Top of Raw data

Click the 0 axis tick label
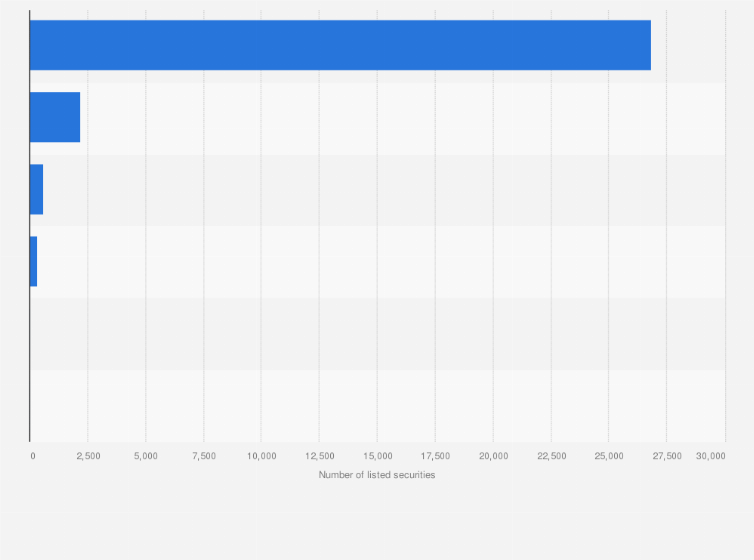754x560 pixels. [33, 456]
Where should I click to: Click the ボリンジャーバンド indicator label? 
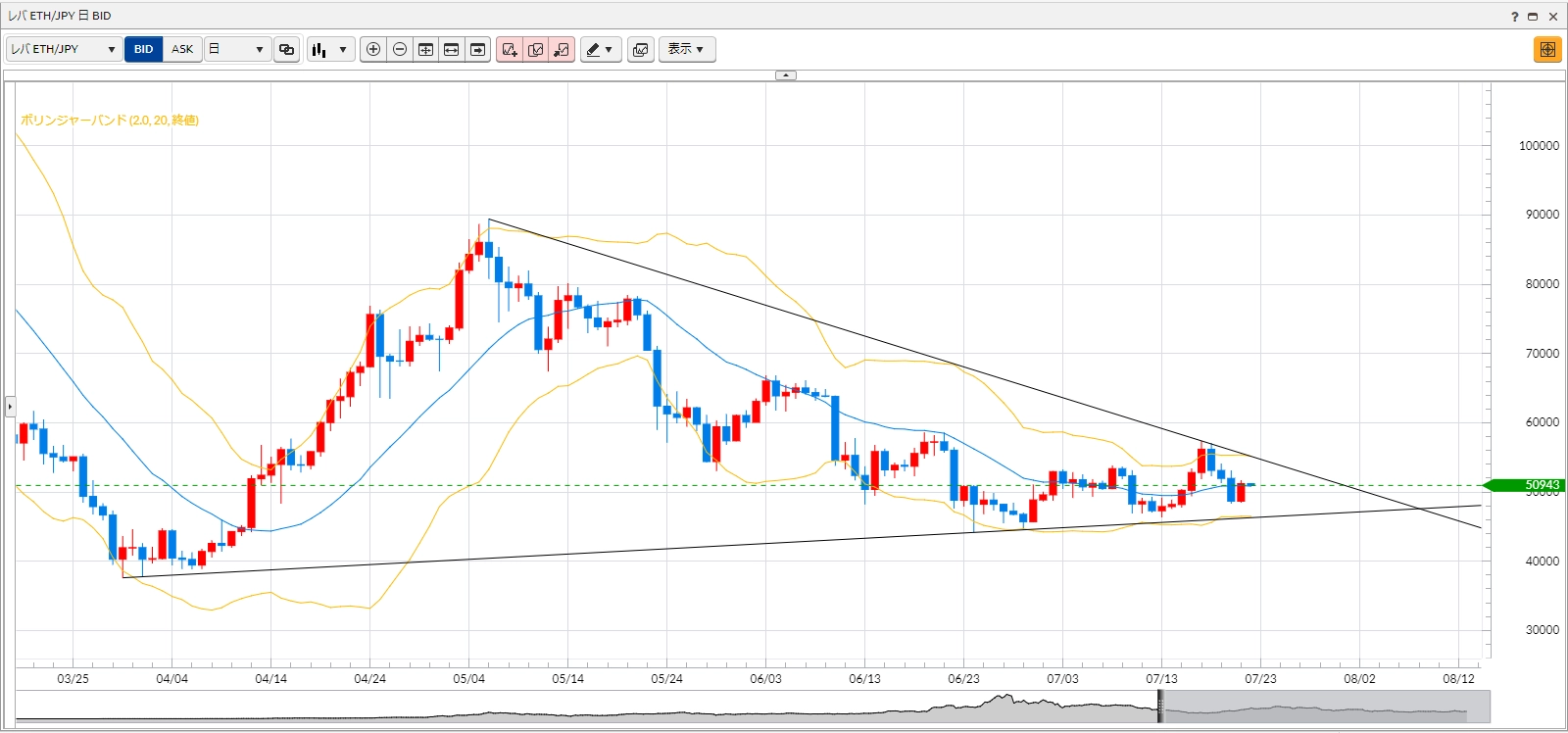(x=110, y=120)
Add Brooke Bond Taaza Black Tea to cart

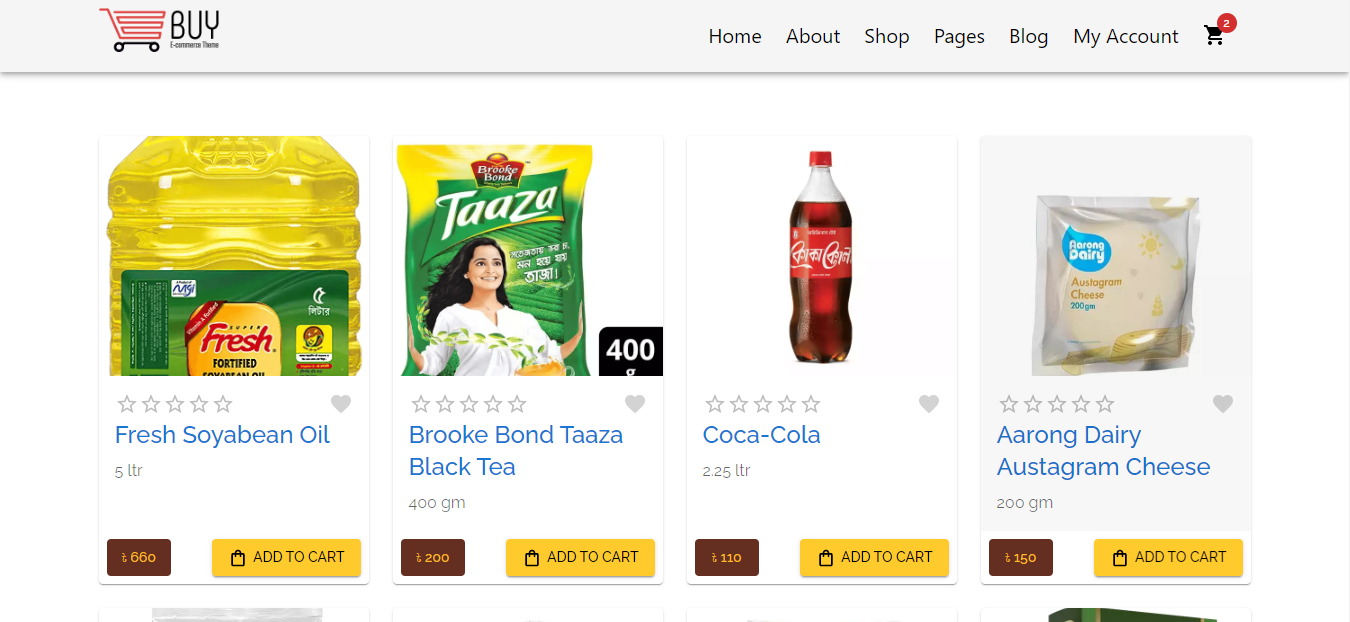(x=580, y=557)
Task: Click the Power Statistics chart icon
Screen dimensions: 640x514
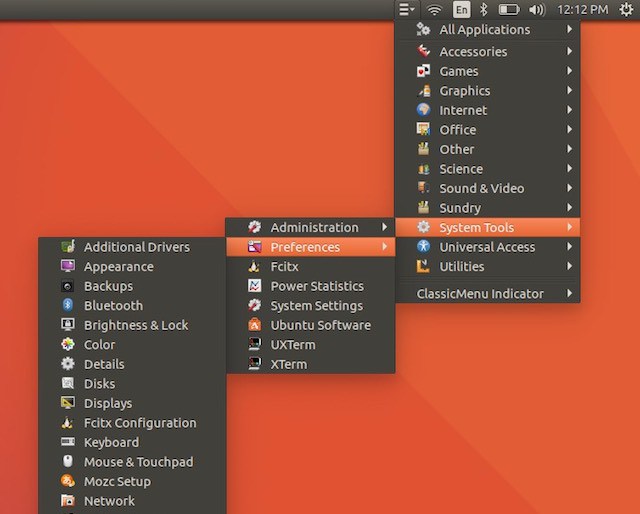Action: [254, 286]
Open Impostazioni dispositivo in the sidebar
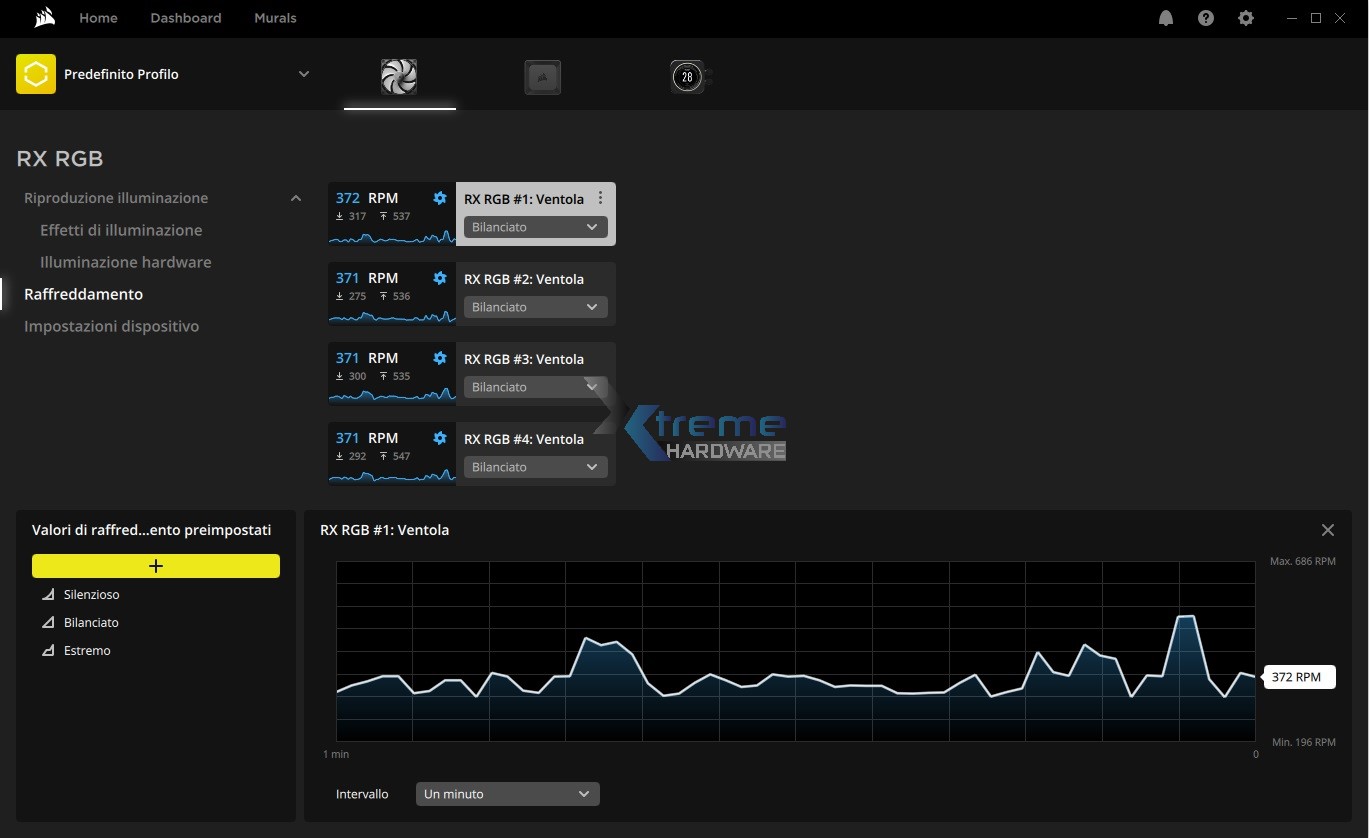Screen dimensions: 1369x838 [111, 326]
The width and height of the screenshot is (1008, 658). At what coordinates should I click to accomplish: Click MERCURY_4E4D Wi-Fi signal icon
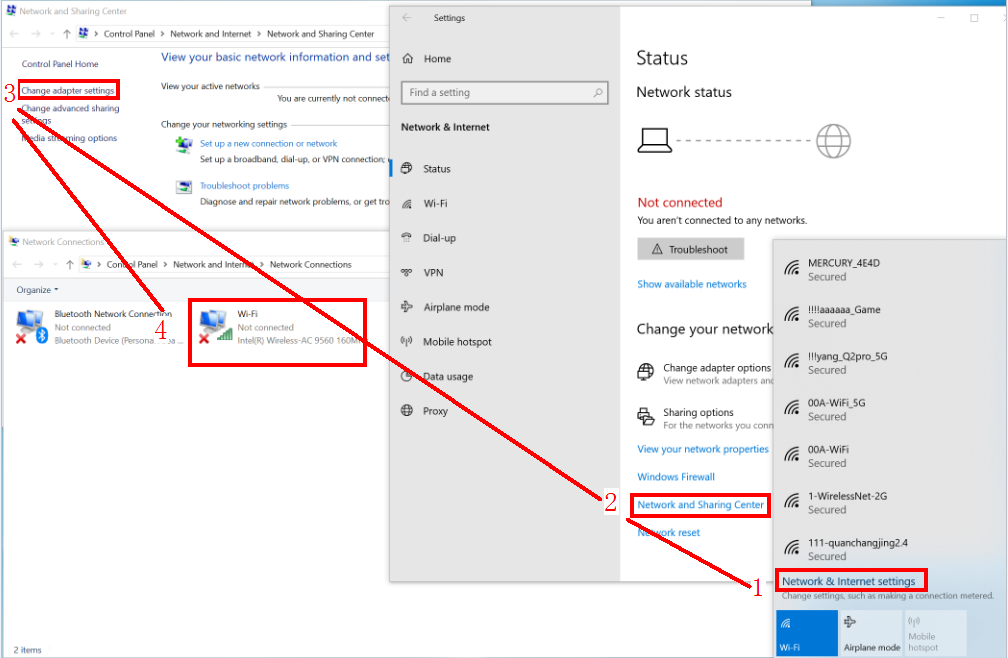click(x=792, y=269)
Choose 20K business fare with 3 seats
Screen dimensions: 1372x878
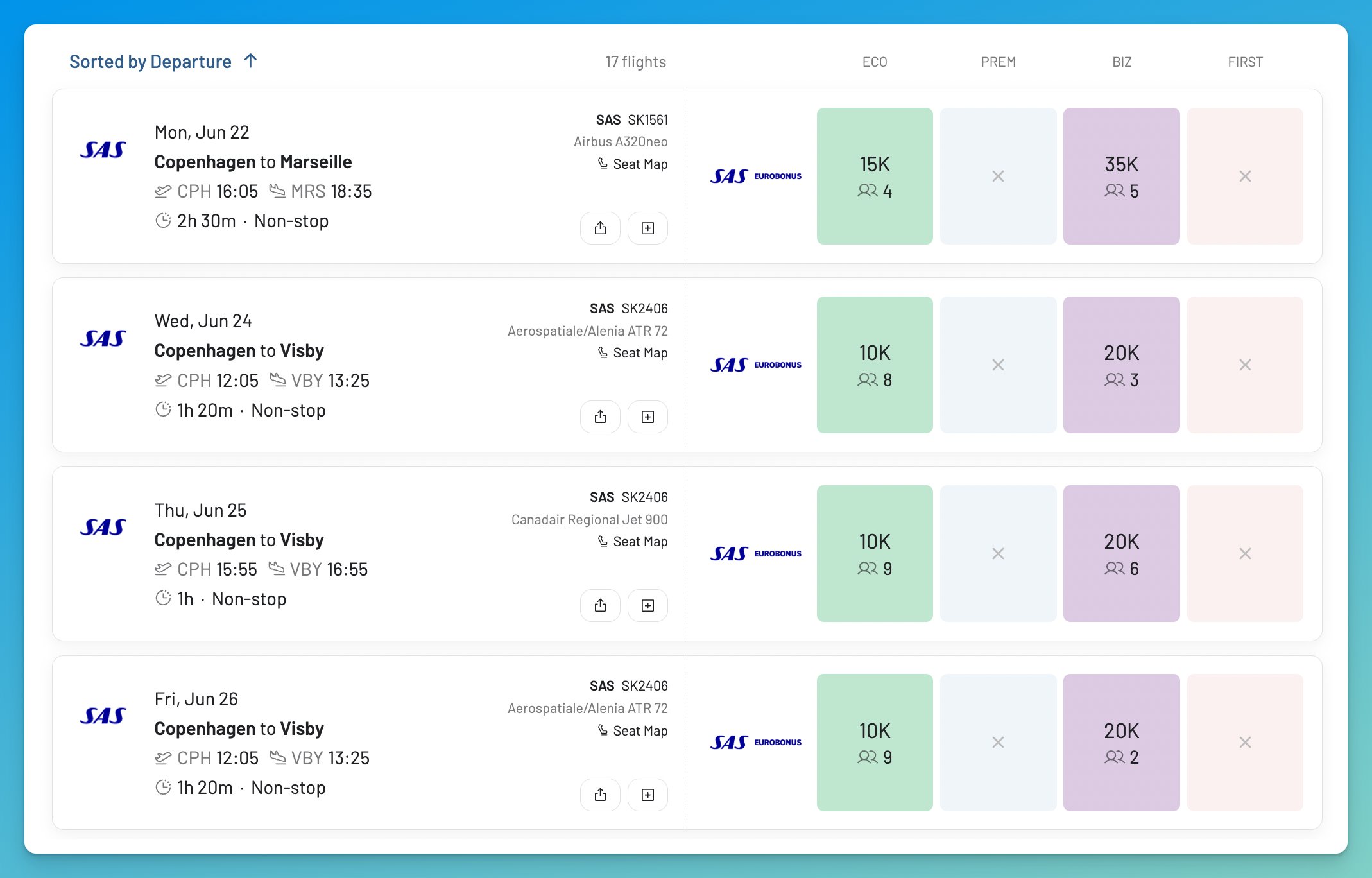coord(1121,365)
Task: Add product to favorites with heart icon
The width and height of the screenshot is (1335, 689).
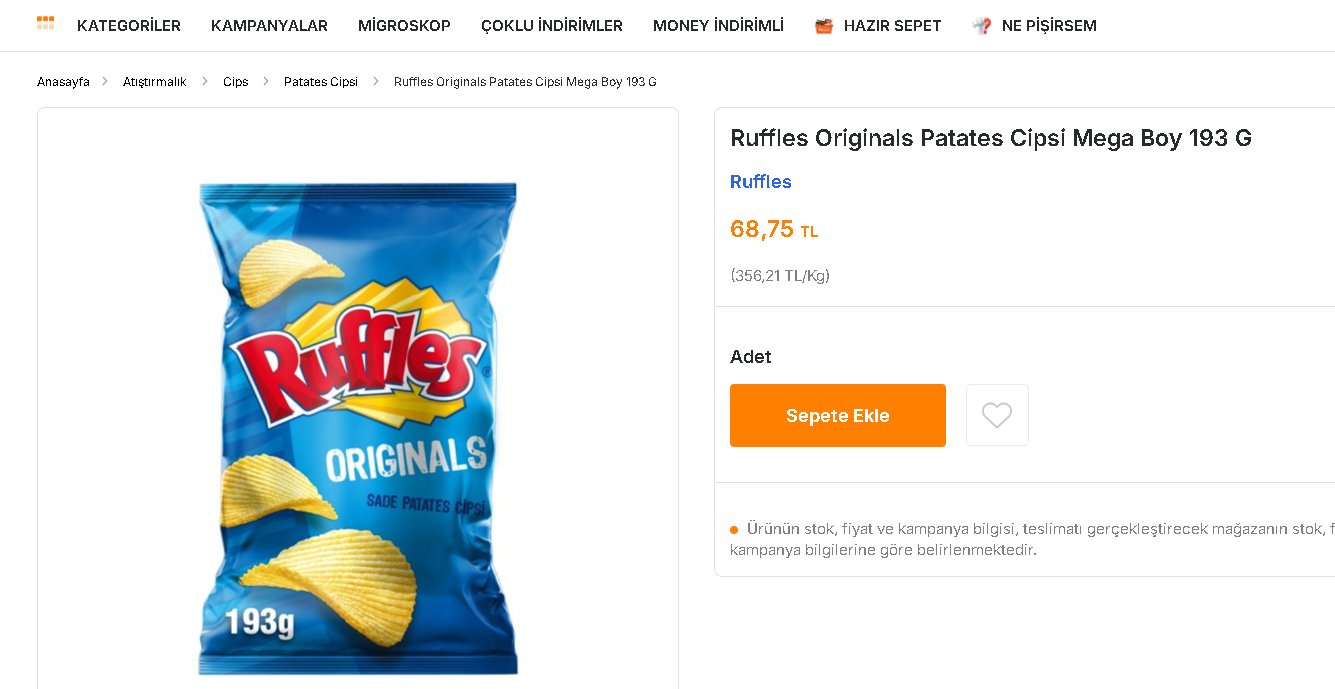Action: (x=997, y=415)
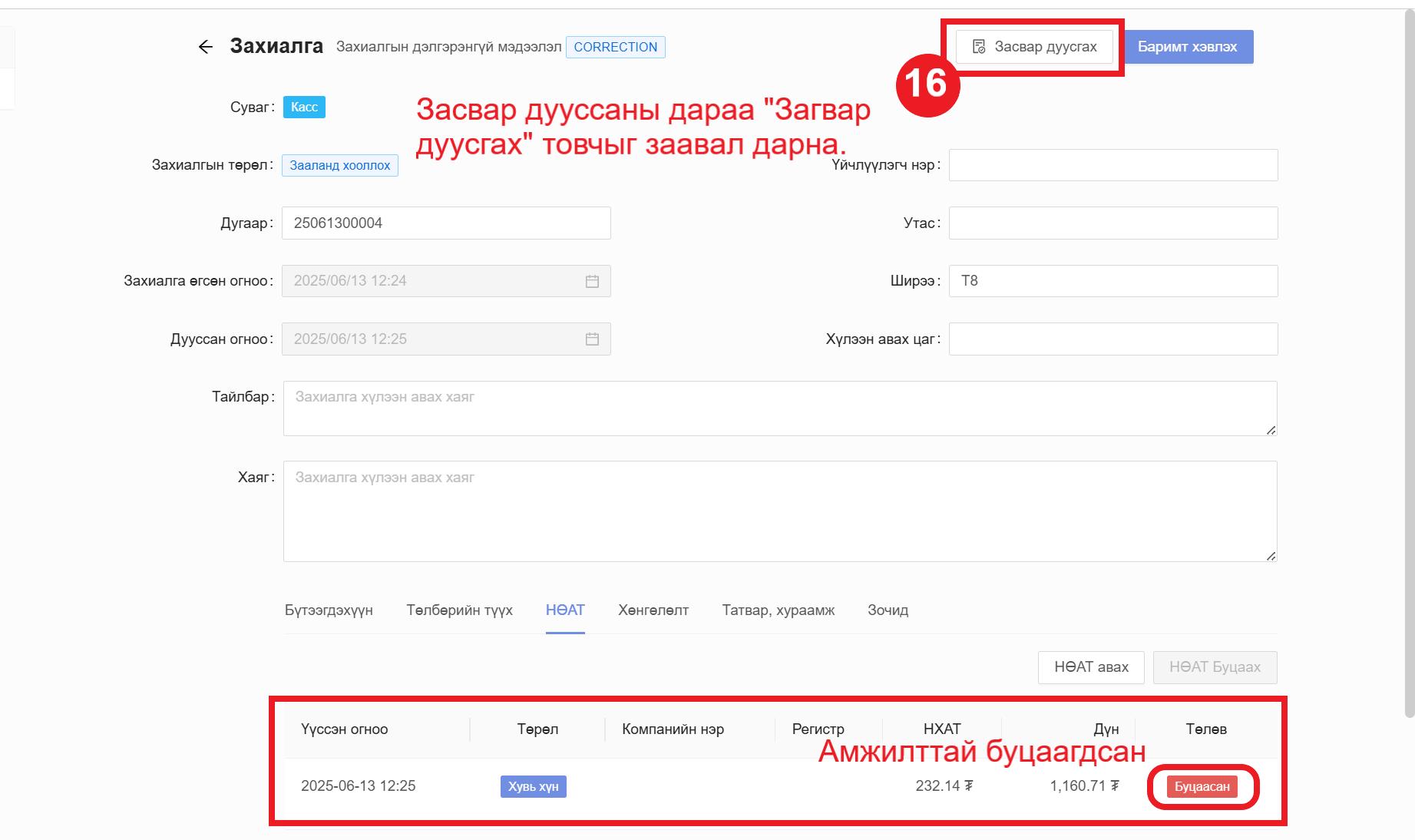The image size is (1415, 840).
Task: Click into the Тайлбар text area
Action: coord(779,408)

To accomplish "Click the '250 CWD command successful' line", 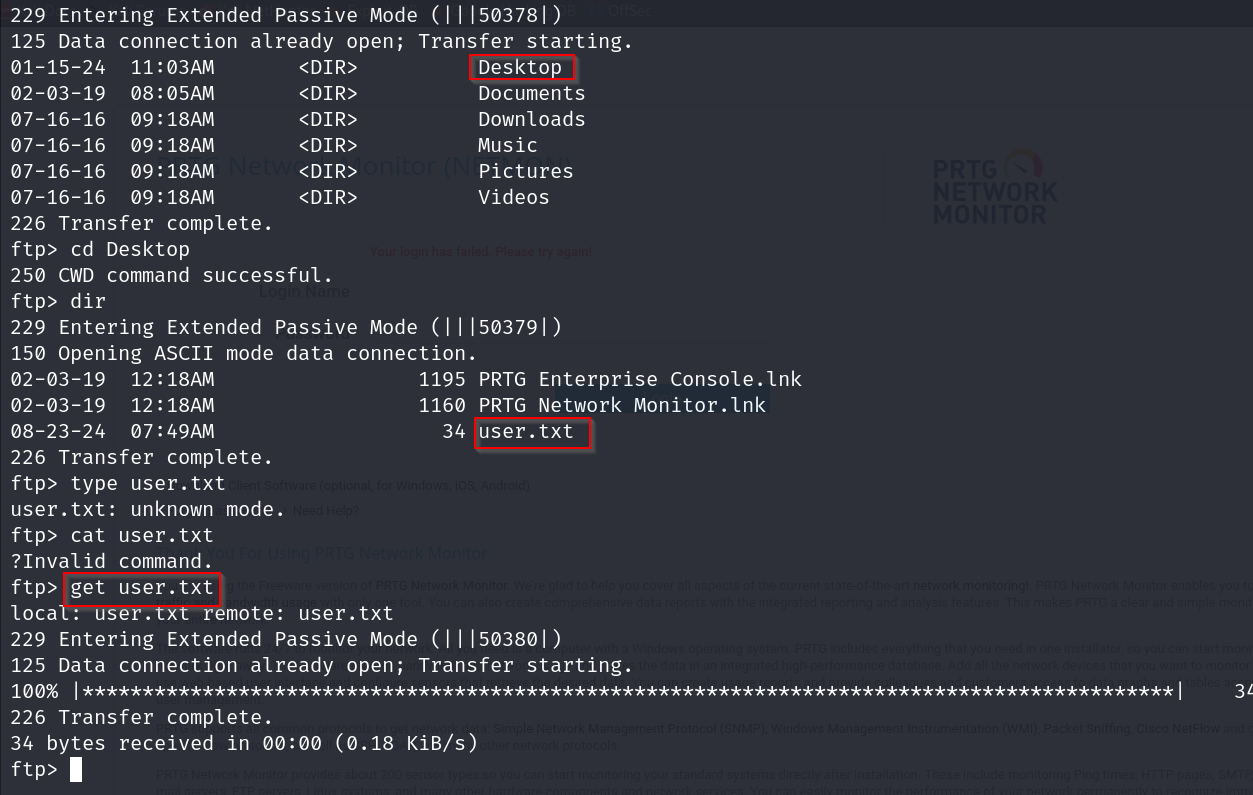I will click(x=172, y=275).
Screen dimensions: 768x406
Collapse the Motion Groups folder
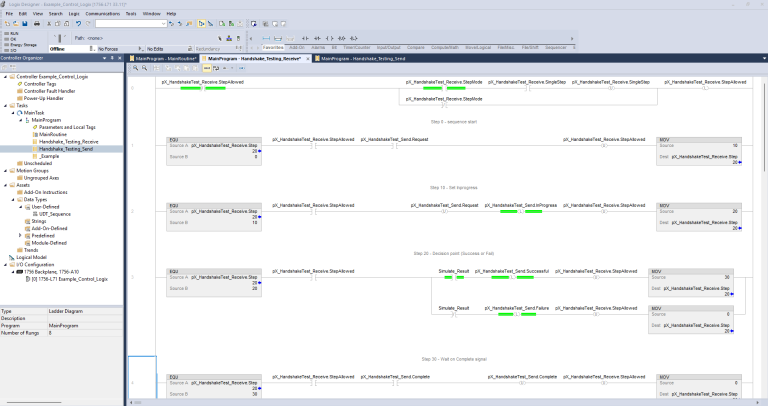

Bottom of Raw data

» Directions: If a line in the entries holds the string "with", copy it.

» Result:
Choose 20K business fare with 3 seats
Task: Add product to favorites with heart icon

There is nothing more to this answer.